简体   繁体   English

使用 PostgreSQL / Npgsql 客户端最大化并发请求处理

[英]Maximising concurrent request handling with PostgreSQL / Npgsql client

I have a db and client app that does reads and writes, I need to handle a lot of concurrent reads but be sure that writes get priority, while also respecting my db's connection limit.我有一个读取和写入的数据库和客户端应用程序,我需要处理大量并发读取,但要确保写入优先,同时还要遵守我的数据库的连接限制。

Long version:长版:
I have a single instance pgSQL database which allows 100 connections.我有一个允许 100 个连接的单个实例 pgSQL 数据库。 My .net microservice uses Npgsql to connect to the db.我的 .net 微服务使用 Npgsql 连接到数据库。 It has to do read queries that can take 20-2000ms and writes that can take about 500-2000ms.它必须执行可能需要 20-2000 毫秒的读取查询和可能需要大约 500-2000 毫秒的写入查询。 Right now there are 2 instances of the app, connecting with the same user credentials.现在有 2 个应用程序实例,使用相同的用户凭据连接。 I am trusting Npgsql to manage my connection pooling, and am preparing my read queries as there are basically just 2 or 3 variants with different parameter values.我信任 Npgsql 来管理我的连接池,并且正在准备我的读取查询,因为基本上只有 2 或 3 个具有不同参数值的变体。
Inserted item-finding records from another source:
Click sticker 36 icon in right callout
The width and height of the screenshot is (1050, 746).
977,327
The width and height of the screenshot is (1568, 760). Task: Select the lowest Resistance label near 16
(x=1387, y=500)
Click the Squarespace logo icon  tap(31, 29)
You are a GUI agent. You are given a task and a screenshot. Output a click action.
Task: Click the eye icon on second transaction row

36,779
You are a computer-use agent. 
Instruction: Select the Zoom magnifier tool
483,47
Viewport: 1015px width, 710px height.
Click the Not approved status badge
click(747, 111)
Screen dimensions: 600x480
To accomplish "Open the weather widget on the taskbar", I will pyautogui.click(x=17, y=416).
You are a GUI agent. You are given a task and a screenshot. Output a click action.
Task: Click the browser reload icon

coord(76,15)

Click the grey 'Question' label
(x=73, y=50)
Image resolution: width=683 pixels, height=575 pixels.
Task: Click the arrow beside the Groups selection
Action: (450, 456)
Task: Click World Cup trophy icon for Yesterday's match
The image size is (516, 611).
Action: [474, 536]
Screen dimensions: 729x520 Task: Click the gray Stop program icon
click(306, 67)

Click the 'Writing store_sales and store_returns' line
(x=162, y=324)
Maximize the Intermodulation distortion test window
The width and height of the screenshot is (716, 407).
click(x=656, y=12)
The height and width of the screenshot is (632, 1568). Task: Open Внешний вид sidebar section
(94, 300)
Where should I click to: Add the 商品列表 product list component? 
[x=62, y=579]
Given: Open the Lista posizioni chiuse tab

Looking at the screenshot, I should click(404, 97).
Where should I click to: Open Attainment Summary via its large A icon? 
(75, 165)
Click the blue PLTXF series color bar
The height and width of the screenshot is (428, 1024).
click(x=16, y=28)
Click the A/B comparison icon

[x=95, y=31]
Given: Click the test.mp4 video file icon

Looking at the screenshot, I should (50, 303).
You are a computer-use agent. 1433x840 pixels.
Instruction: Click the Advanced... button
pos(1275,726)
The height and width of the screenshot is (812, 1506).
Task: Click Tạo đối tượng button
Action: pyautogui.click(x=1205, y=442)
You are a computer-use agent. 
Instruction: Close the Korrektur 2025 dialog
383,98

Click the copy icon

As user requests increased, I started having problems with the database's connection limit.随着用户请求的增加,我开始遇到数据库连接限制的问题。 Errors like 'Too many connections' from the db.来自数据库的“连接太多”之类的错误。

To deal with this I introduced a simple gate system in my repo class:为了解决这个问题,我在我的 repo class 中引入了一个简单的门系统:

private static readonly SemaphoreSlim _writeGate = new(20, 20);
private static readonly SemaphoreSlim _readGate = new(25, 25);

public async Task<IEnumerable<SomeDataItem>> ReadData(string query, CancellationToken ct)
{
   await _readGate.WaitAsync(ct);
   // try to get data, finally release the gate
   _readGate.Release();
}

public async Task WriteData(IEnumerable<SomeDataItem>, CancellationToken ct)
{
   await _writeGate.WaitAsync(ct);
   // try to write data, finally release the gate
   _writeGate.Release();
}

I chose to have separate gates for read and write because I wanted to be confident that reads would not get completely blocked by concurrent writes.我选择为读取和写入设置单独的门,因为我想确信读取不会被并发写入完全阻塞。 The limits are hardcoded as above, a total of limit of 45 on each of the 2 app instances, connecting to 1 db server instance.限制是硬编码的,连接到 1 个数据库服务器实例的 2 个应用程序实例中的每一个的总限制为 45。 It is more important that attempts to write data do not fail than attempts to read.写入数据的尝试不会失败比读取数据的尝试更重要。 I have some further safety here with a Polly retry pattern.我在这里使用 Polly 重试模式进一步确保安全。

This was alright for a while, but as the concurrent read requests increase, I see that the response times start to degrade, as a backlog of read requests begins to accumulate.这暂时还好,但随着并发读取请求的增加,我看到响应时间开始下降,因为读取请求的积压开始累积。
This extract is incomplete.